Now to the meat of the matter. Before the switch from Ostermark to Phoenix Throne my regular play group wasn't regular anymore. Some had left, others couldn't afford the time. C'est la vie. As a result I decided that I would shop around and find myself a nice Guild to try out. Grungi was with me though as when I settled on this course of action, Bitter Rivals had just finished and I hadn't even gotten Aardii past the first PQ in Ekrund when I saw the various guilds vying for new blood.
I ended up joining a fantastic bunch called The Sentinels as well... they were in my PQ group and seemed like good chaps.

Now a part of Sentinel policy is that they wanted to recruit not just your character, but you yourself.
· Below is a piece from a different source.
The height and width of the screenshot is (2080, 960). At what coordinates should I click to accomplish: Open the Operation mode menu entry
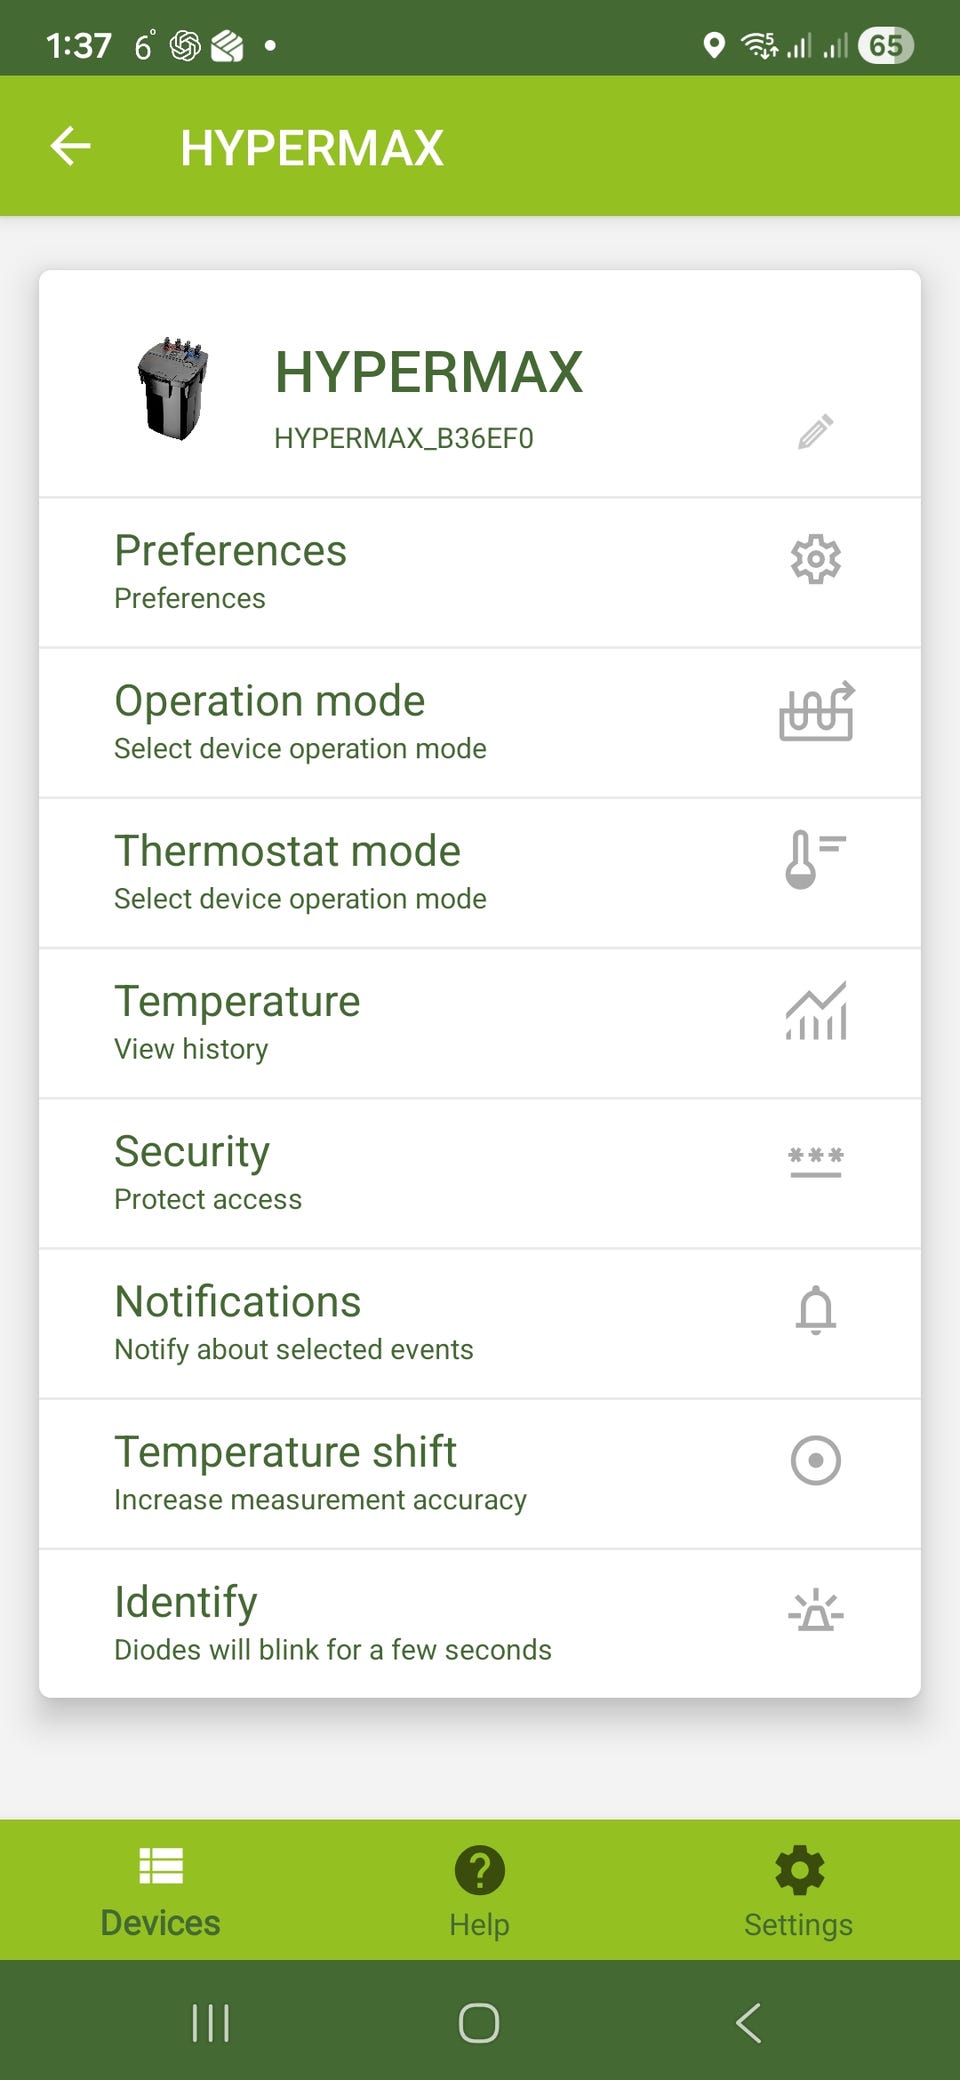(300, 721)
All of your characters on the server. At first, I was a little wary as well I had some in the Oathbearers Legacy, a friend group from CoH.
Now though, all my Dwarfs are with them and I've one inactive character remaining in the Oathbearers. They all left so nyah.

This means no matter what I play, when I play I am with them. Whichever alt I feel like being on, I've an active guild to be around. This is in part because when any of them decide they'd like to alt and play something else for a bit, their alts are also there. We're encouraged to be together and it works. Notes on the Guild Roster let you keep track of who is who easily and so far I've not met one bad apple.

Now I don't know any of them personally, I've not yet formed the friendships I did in City of Heroes. In CoH, I'd happily join any group a friend wanted me to and I have come to think that this is a bad thing.
When my account expired, it wasn't just me not being on the global channels. It was several supergroups losing one of their number. Had I been centralised like the Sentinels prefer, well then one group would have only lost one person. You can, except in cases of Dual boxing or that crazy 36 account WoW guy, only be in one place at a time. This causes trouble when you have 17 places to be instead of one or two.

In the end it may all just be a cycle. I may end up filling Phoenix Throne and Vortex to the gills. I may end up have 20 different alts, but I wonder if I will have 20 different places, or by joining guilds like the Sentinels, will I only have one or two?
Either way that time is still in the future of my Warhammer play, I've 40 to get to yet and Vorri has his eye on those Aviator Goggles from the live event. Tonight, you'll find me with the Sentinels, no matter who I happen to be.